Der belgische König Philippe informiert sich am Freitag bei ABB und «libs» über das duale Bildungssystem.

Grosse Ehre für Baden: Der belgische König Philippe (57), der diese Woche für einen Staatsbesuch in der Schweiz weilt, macht morgen eine Reise nach Baden. In der Stadt informiert er sich über das Thema Berufsbildung beziehungsweise das duale Bildungssystem.

Ab 9.15 Uhr besichtigt er die Fabrik der ABB Turbo Systems AG, begleitet wird er von Bundesrat Johann Schneider-Ammann. Vor Ort sind auch ABB-Verwaltungsratspräsident Peter Voser, ABB-Schweiz-Chef Remo Lütolf, Turbo-Systems-Chef Oliver Riemenscheider sowie diverse Lernende, die dem König ihr Können präsentieren.

Anschliessend an den Besuch bei der ABB begibt sich Philippe zum Gebäude der «libs» (Industrielle Berufslehren Schweiz), wo es nach einer Besichtigung zu einem Gespräch am runden Tisch mit Lernenden kommt.

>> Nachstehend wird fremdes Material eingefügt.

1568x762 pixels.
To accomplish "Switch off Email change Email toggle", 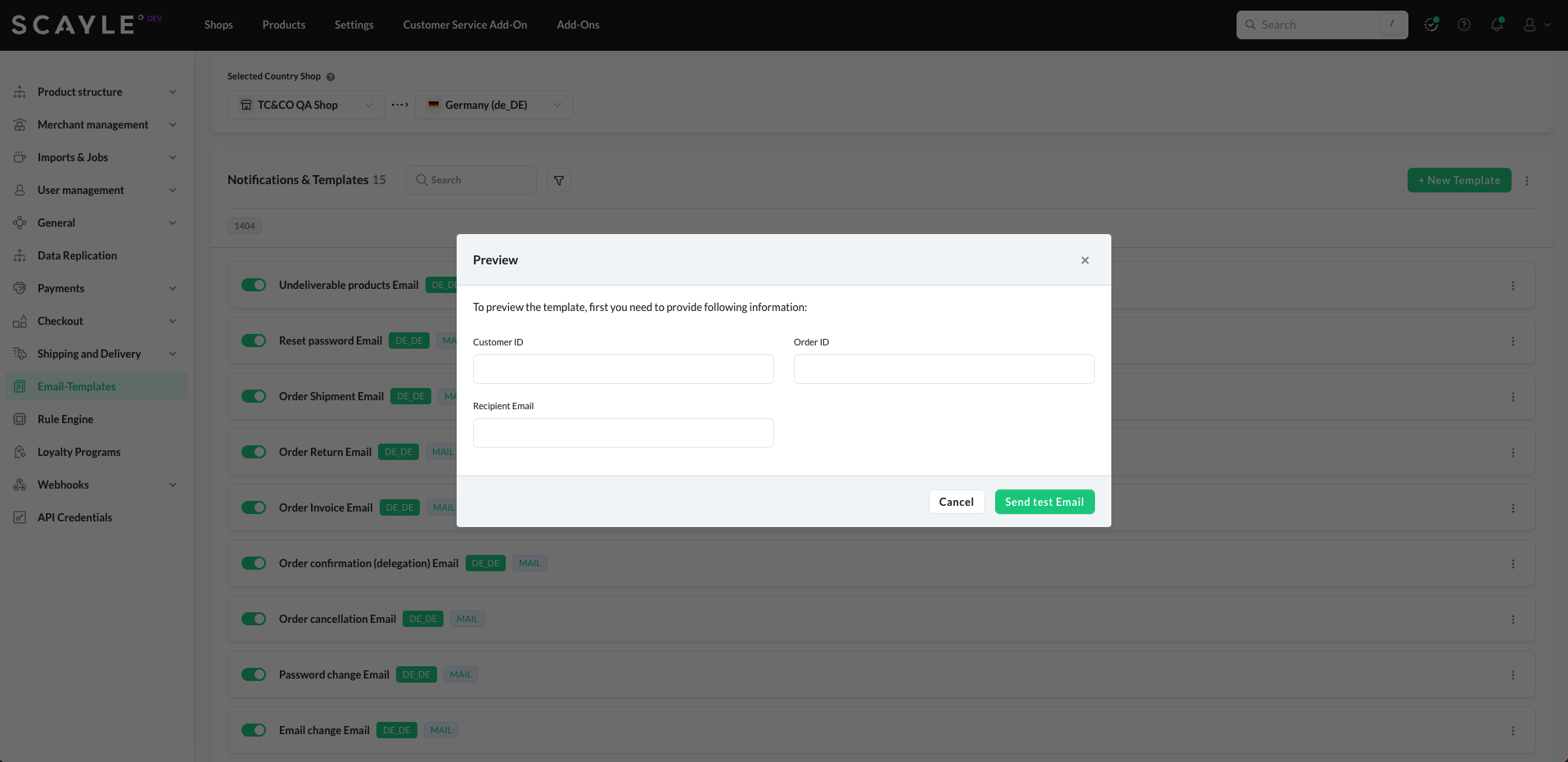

«Beinahe eine Alltäglichkeit»

«Der Besuch des Königs ehrt uns», sagt Yann Moor, Präsident der «libs». Nervosität ist bei ihm aber trotz des königlichen Besuches kaum hörbar: «Besuche von ausländischen Delegationen sind für uns in den vergangenen Jahren beinahe zu einer Alltäglichkeit geworden», sagt er. Insbesondere Delegationen aus den Vereinigten Staaten seien in Baden ein und aus gegangen. So liess sich der US-Arbeitsminister Thomas Perez im Herbst 2015 von den Vorzügen des dualen Bildungssystems informieren. Die «libs» ging aus der ABB hervor und ist heute mit 1100 Lehrlingen das grösste Ausbildungsunternehmen in der schweizerischen Maschinen-, Elektro- und Metallindustrie (MEM-Industrie).

Badener Stadtrat nicht vor Ort

Das belgische Staatsoberhaupt befindet sich seit gestern mit Gattin Mathilde in Bern, heute Nachmittag findet in der Hauptstadt der offizielle Empfang durch Bundespräsidentin Doris Leuthard statt.

Nach seinem ungefähr zweistündigen Besuch in Baden setzt der König mit seiner Delegation den Studienbesuch zum Schweizerischen Modell der Berufsausbildung in Luzern fort, unter anderem am KV der Berufsschule.

Mit grossen Einschränkungen für den Strassenverkehr sei nicht zu rechnen, teilt die Stadtpolizei Baden auf Anfrage mit.

Nicht an der Besichtigung teilnehmen wird ein offizieller Vertreter der Stadt Baden: «Ein Treffen mit der Stadtregierung ist nicht vorgesehen», heisst es auf Anfrage.